# Source information
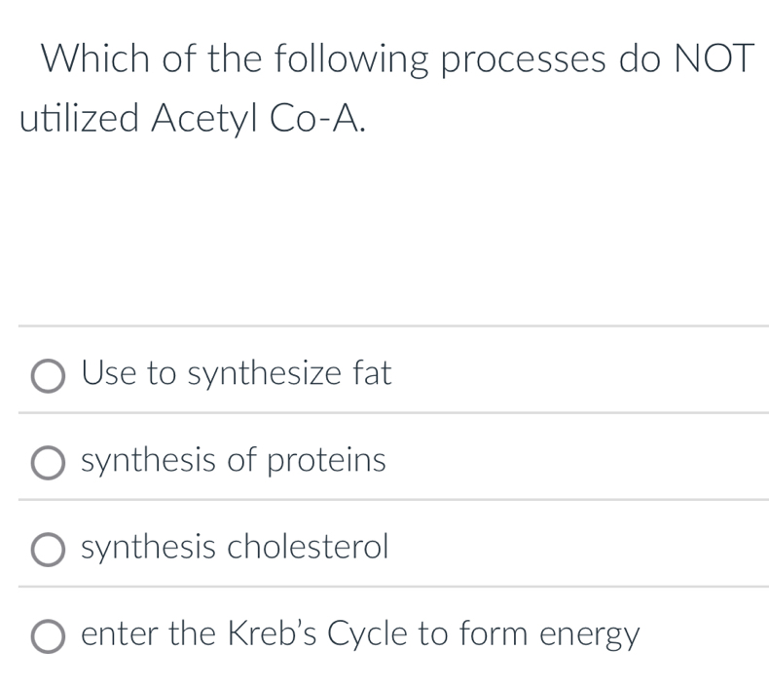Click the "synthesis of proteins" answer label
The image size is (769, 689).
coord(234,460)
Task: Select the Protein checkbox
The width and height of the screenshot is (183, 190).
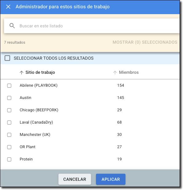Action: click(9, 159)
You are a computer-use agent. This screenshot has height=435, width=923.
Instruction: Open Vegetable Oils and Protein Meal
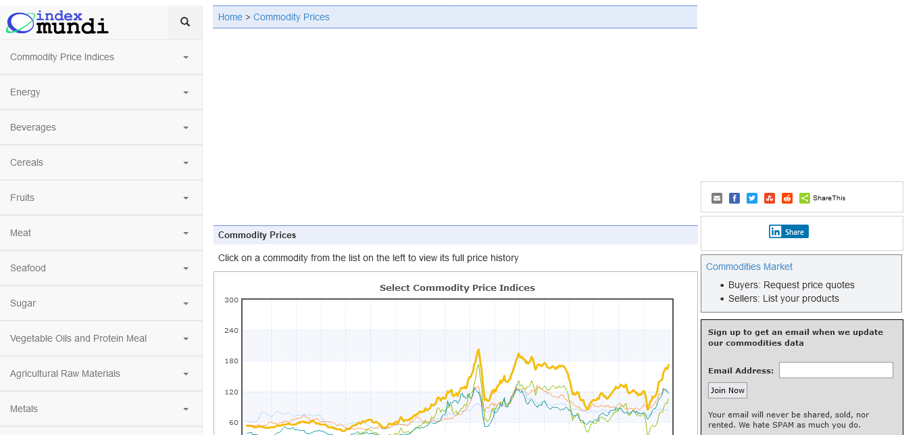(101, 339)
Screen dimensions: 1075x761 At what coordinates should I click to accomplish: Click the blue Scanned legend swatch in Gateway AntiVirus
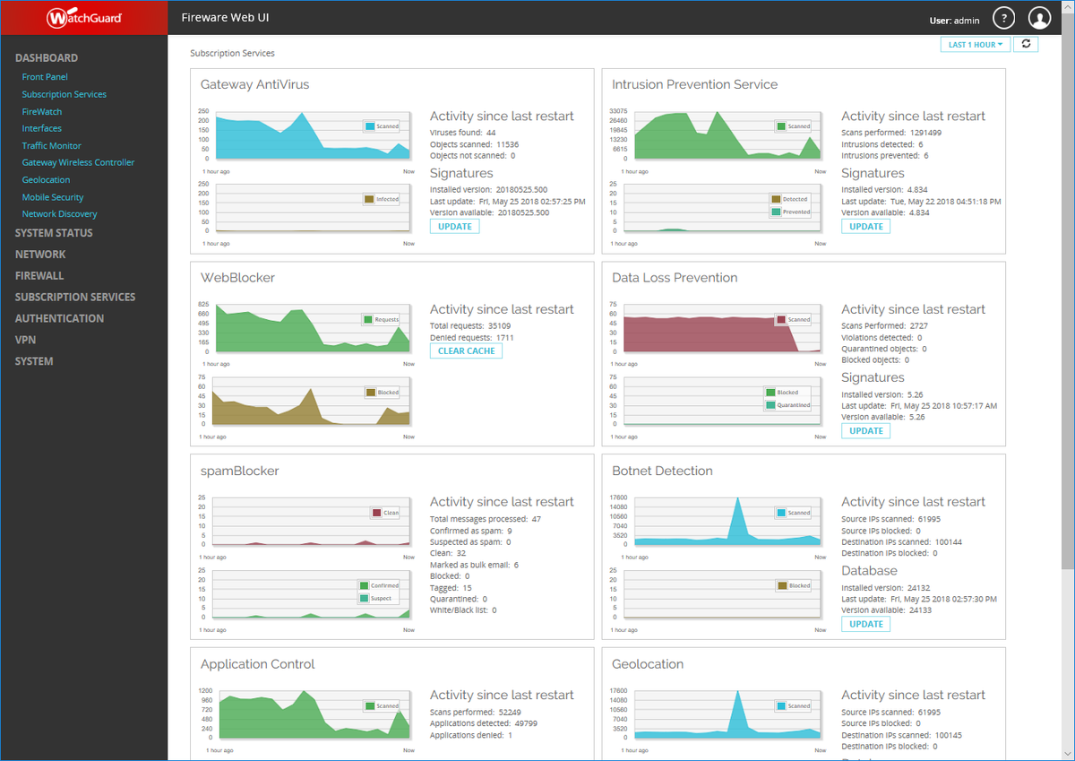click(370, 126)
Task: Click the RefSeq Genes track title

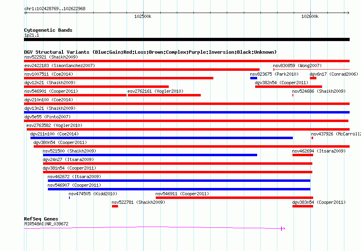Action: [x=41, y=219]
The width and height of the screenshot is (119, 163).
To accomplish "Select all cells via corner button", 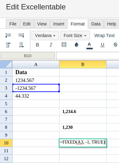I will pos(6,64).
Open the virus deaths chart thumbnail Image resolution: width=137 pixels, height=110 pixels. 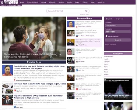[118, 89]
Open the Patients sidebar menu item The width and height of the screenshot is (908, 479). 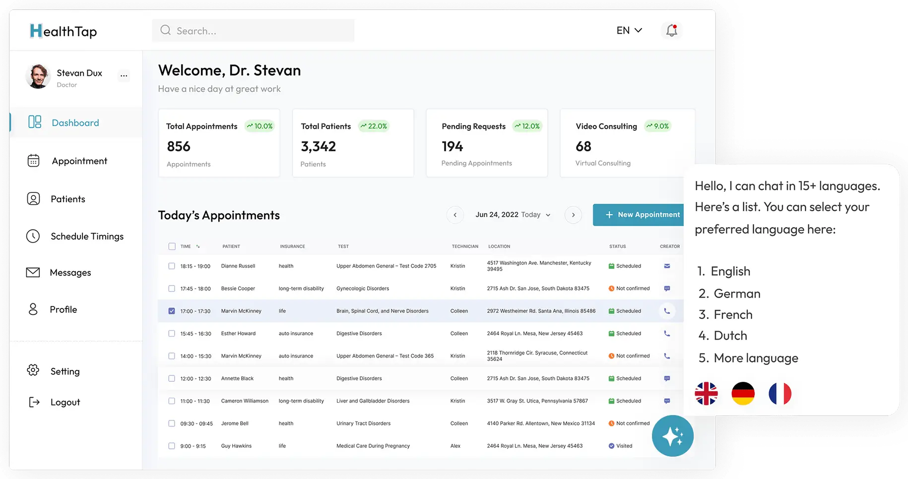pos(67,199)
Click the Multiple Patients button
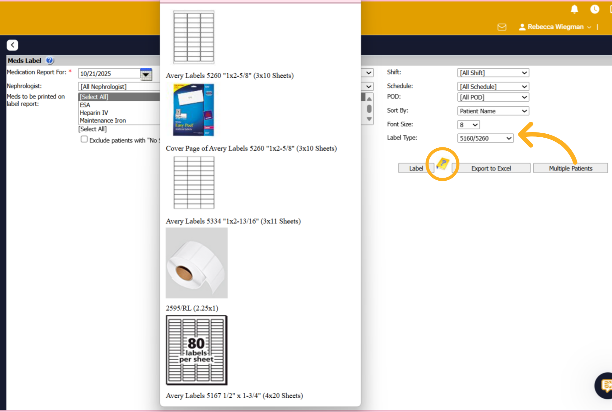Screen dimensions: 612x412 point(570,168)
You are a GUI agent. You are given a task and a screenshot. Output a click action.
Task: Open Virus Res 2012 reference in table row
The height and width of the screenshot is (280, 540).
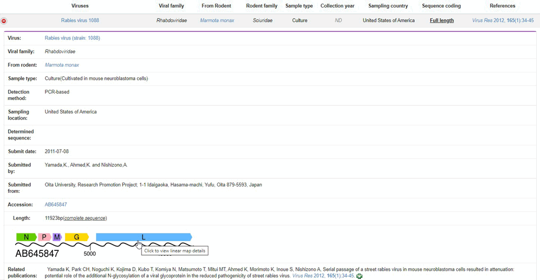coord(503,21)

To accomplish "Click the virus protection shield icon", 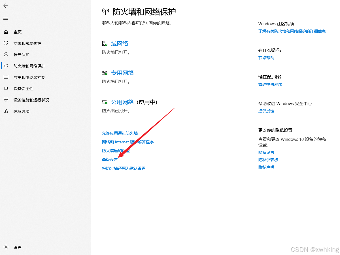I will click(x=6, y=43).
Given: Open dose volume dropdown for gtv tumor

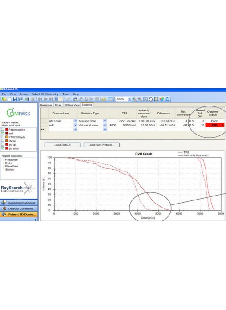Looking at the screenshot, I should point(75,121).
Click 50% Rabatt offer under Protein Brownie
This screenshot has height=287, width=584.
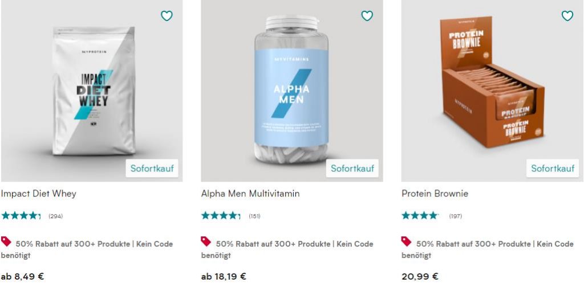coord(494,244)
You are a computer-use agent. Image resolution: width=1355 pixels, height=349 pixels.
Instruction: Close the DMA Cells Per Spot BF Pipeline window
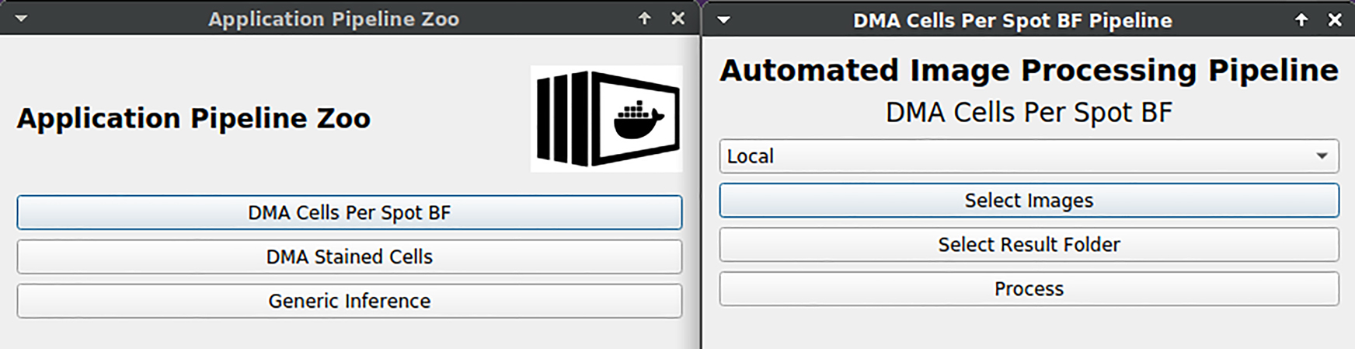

==

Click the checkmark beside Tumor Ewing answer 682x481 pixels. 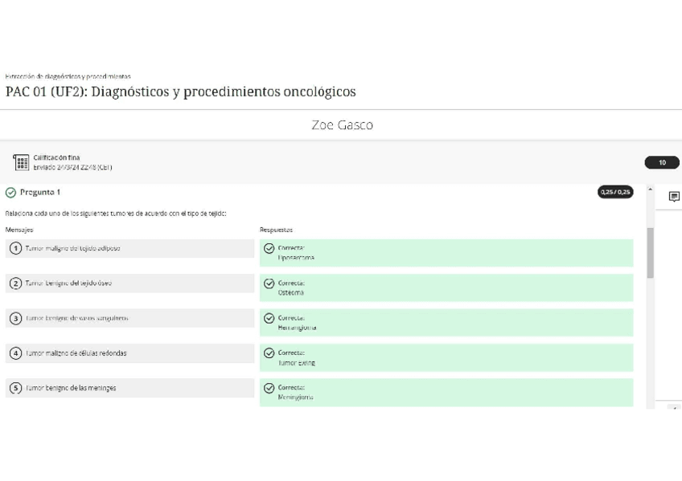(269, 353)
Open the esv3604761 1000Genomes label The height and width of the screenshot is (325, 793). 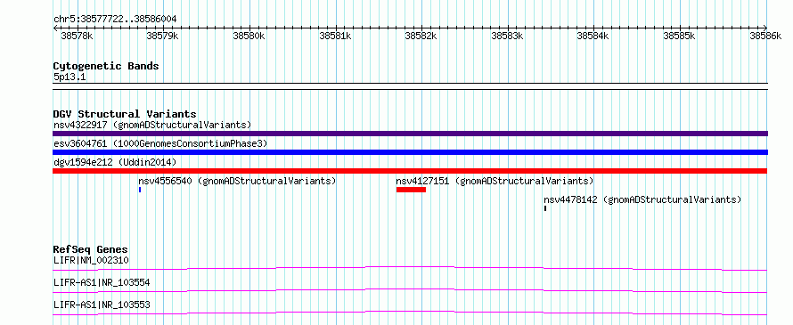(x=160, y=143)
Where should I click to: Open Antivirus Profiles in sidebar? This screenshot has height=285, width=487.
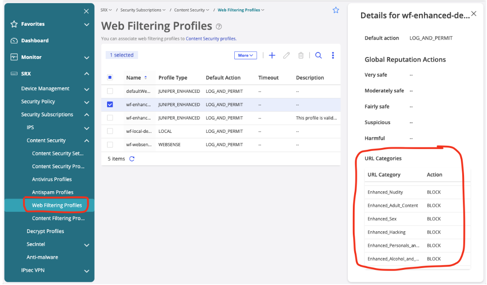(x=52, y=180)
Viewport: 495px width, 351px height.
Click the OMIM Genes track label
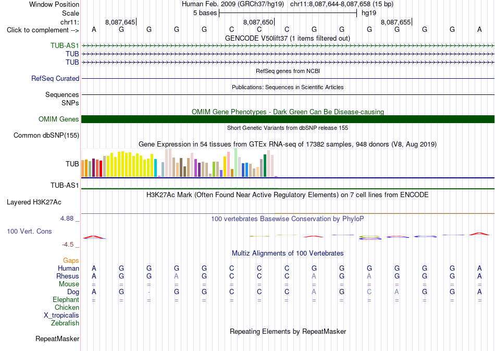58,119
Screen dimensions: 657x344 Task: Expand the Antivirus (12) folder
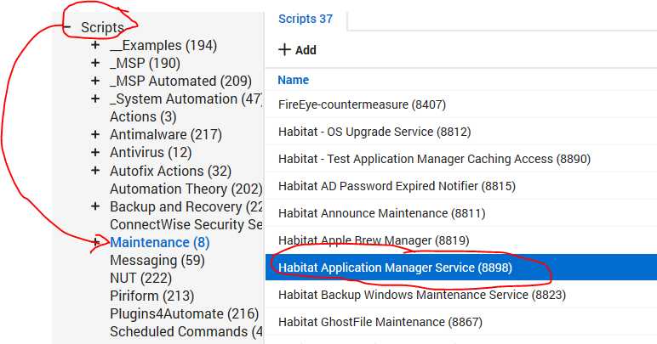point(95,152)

# What is needed
Tell how many lines of the material above contain the word "computer", giving only the number.

# Response
2